Two other controversial names in payments are PayPal Holdings Inc.
and Block, each down more than 60% over the course of 2022.
Ellis and Dolev are both bullish on PayPal’s stock, though Ellis said that stance is based more on the stock’s valuation than the outlook for its business.
“We’re still outperform-rated on them because of mostly valuation, but it’s very transparently toward the very bottom of our list right now and we’ve got kind of a caution sign on it,” mainly “for competitive reasons,” she noted.
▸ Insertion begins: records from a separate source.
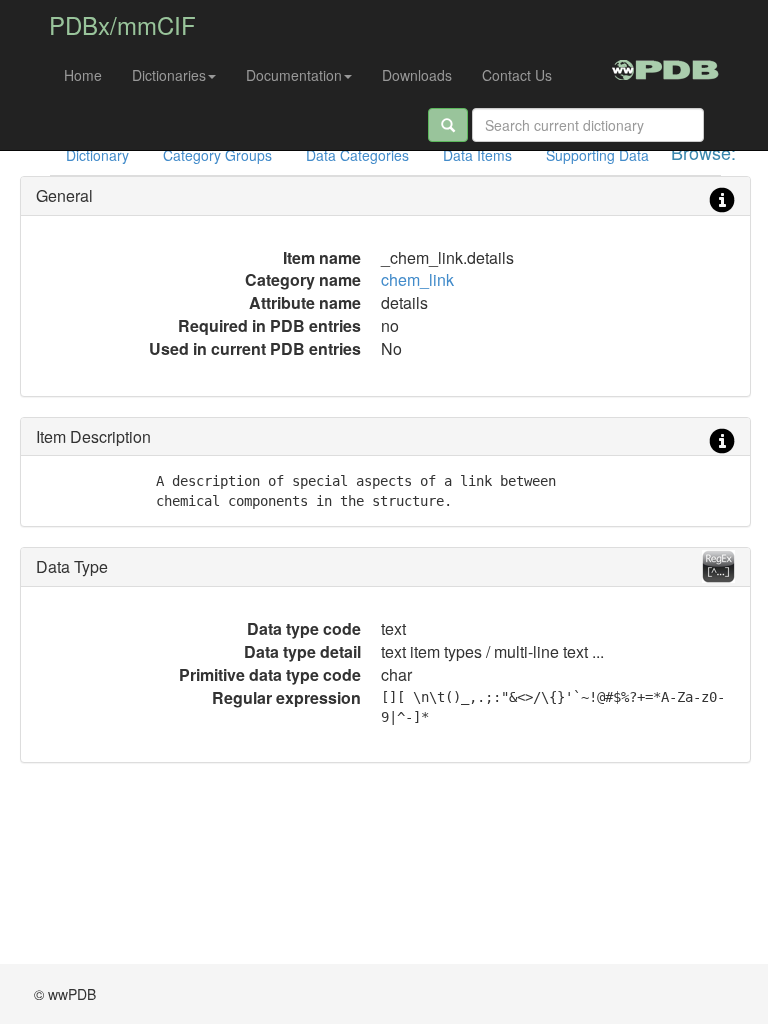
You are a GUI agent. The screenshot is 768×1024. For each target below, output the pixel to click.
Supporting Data (597, 155)
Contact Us (517, 75)
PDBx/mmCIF (122, 24)
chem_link (417, 279)
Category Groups (217, 155)
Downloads (417, 75)
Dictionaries (169, 75)
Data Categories (357, 155)
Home (83, 75)
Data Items (477, 155)
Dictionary (97, 155)
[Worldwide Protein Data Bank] (665, 67)
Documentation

The pandemic drove increased adoption of contactless payments like Apple Inc.’s
Apple Pay, which has translated into better traction for that service online as well.
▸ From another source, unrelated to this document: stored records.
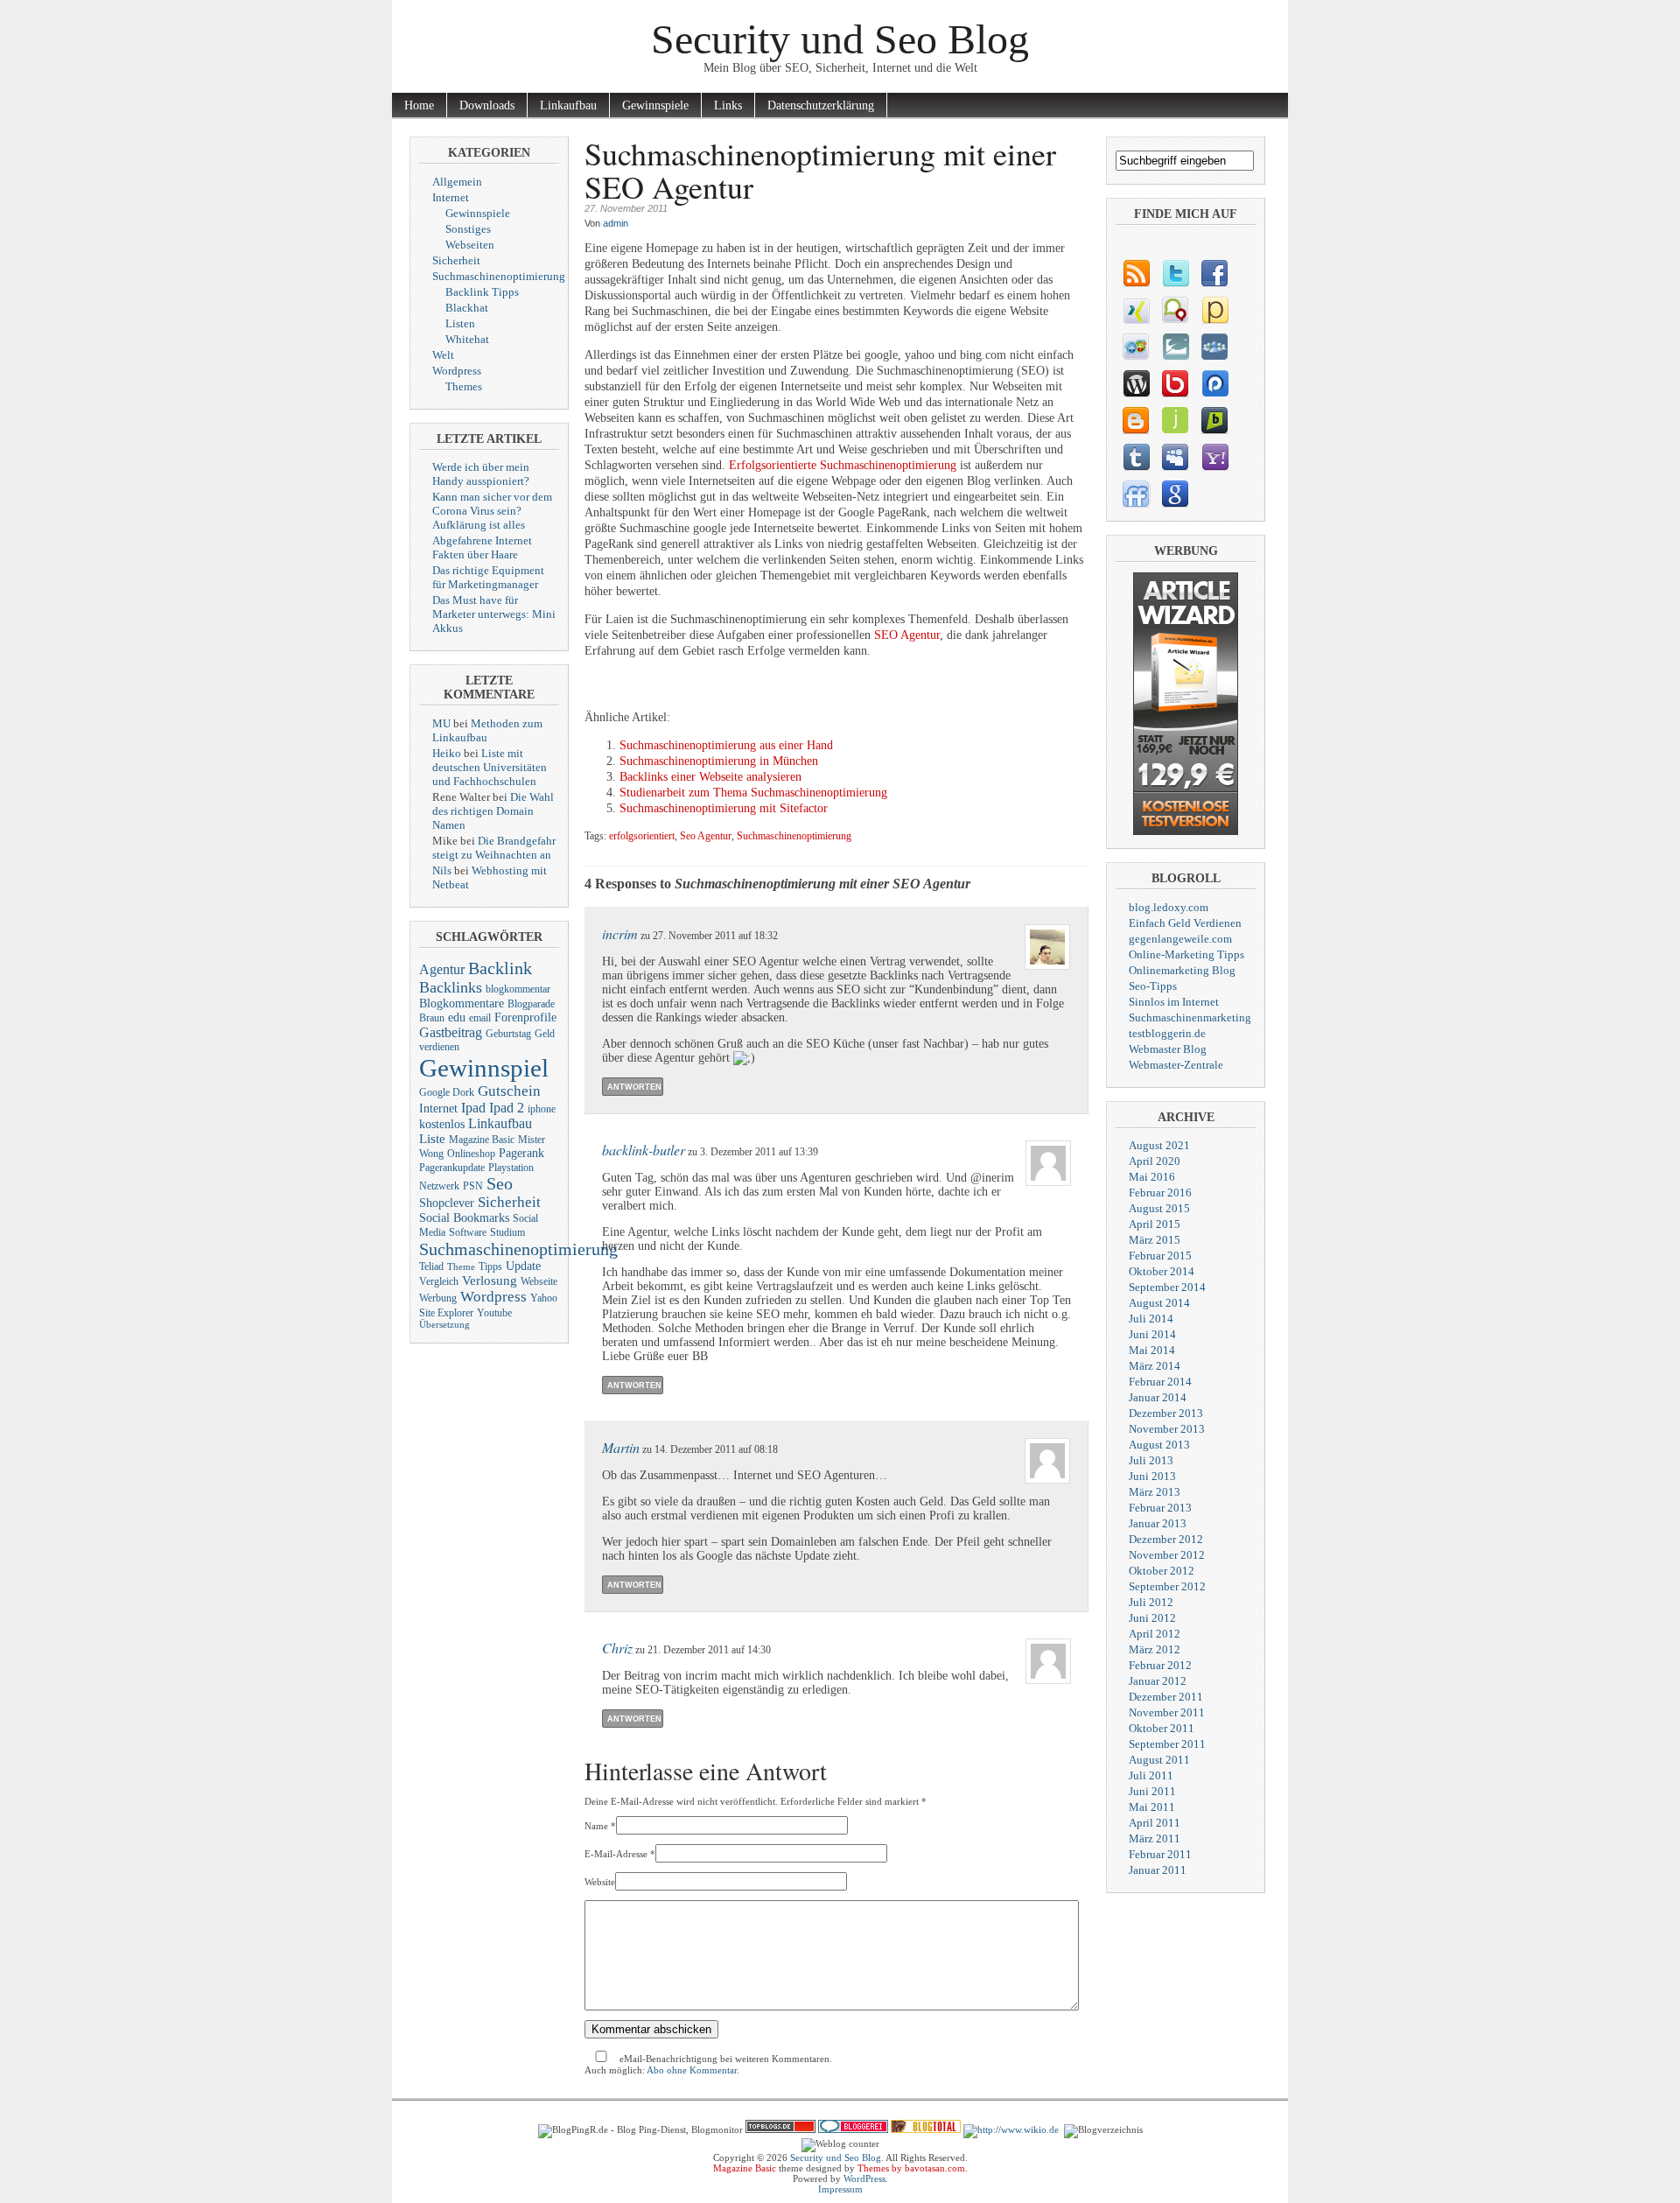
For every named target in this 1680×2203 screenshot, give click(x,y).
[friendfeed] (1135, 494)
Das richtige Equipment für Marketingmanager (488, 577)
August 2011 (1159, 1759)
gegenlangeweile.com (1180, 938)
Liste (432, 1139)
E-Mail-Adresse (616, 1854)
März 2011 (1154, 1838)
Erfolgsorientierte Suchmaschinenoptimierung (842, 465)
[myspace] (1174, 457)
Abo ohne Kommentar (692, 2070)
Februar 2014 (1160, 1381)
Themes (463, 386)
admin (615, 223)
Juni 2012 (1152, 1617)
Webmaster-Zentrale (1176, 1064)
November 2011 (1167, 1712)
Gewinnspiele (655, 105)
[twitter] (1174, 273)
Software (467, 1232)
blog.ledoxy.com (1168, 907)
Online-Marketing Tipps (1186, 954)
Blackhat (466, 307)
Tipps (490, 1266)
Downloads (486, 105)
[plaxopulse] (1214, 383)
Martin (621, 1447)
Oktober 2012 (1161, 1570)
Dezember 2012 (1166, 1539)
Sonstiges (468, 228)
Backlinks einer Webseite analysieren (711, 776)
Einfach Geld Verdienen (1185, 923)
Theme (461, 1267)
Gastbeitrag (450, 1032)
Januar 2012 (1157, 1680)
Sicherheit (456, 260)
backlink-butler (643, 1149)
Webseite (539, 1281)
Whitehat (467, 339)
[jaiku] (1174, 420)
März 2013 (1154, 1491)
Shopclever (446, 1203)
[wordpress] (1135, 383)
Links (728, 105)
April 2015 (1154, 1224)
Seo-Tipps (1153, 986)
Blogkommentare (461, 1003)
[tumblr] (1135, 457)
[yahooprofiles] (1214, 457)
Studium (507, 1232)
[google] (1174, 494)
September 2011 (1167, 1743)
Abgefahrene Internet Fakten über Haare (482, 547)
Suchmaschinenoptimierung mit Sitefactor (724, 808)
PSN (473, 1186)
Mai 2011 (1152, 1807)
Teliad (431, 1266)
Dolev had a more tepid outlook for PayPal, though he noted that two potential catalysts could be an eventual change at chief executive and the possibility that European Union regulations would force open access to the near-field-communications chip on iPhones so that Venmo users would be able to tap to pay with the service.
Block is one way to play the more beaten-down names, according to Ellis. She sees room for 70% growth in earnings before interest, taxes, depreciation and amortization (Ebitda) as the company scales back costs and works past the integration of the Afterpay buy-now-pay-later business.
“Block is a relatively lower-margin business,” she said, with adjusted margins near 20%. “So it doesn’t take a lot” of change on the operating-expense side “to see huge growth on the Ebitda side.”
Dolev was admittedly more negative on the name, saying that despite the margin potential, Chief Executive Jack Dorsey seems absent and it could be more difficult to drive synergies between the different parts of Block’s business than it might seem on paper.
He sees opportunity in SoFi Technologies Inc.
off 70% so far in 2022.
“SoFi is a regulated bank,” valued on a price-to-tangible-book basis, and “the downside risk is extremely minimal because it’s trading sort of bare bones right now,” he said.
In Dolev’s view, the stock has been weighed down by negative sentiment on student lending, which is “kind of behind us at this point.” Additionally, “mortgages are going to come back at some point.”
“There’s just more opportunity than risk,” Dolev added, making SoFi his “favorite name” among lenders.
Among extreme 2022 laggards, Ellis is bullish on Coinbase Global Inc.
a controversial name that has seen nearly 90% of its value evaporate this year amid competitive and regulatory pressures as well as the high-profile collapses of rival platforms like FTX that have harmed industry sentiment.
“This, in my view, is a pretty unique investment asset, but you have to have a multiyear time frame,” Ellis said. Right now, Coinbase’s business is very oriented to retail trading, but the company has the potential to be “more of an infrastructure provider to the crypto economy” with opportunities in areas like clearing, settlement and cross-border trade.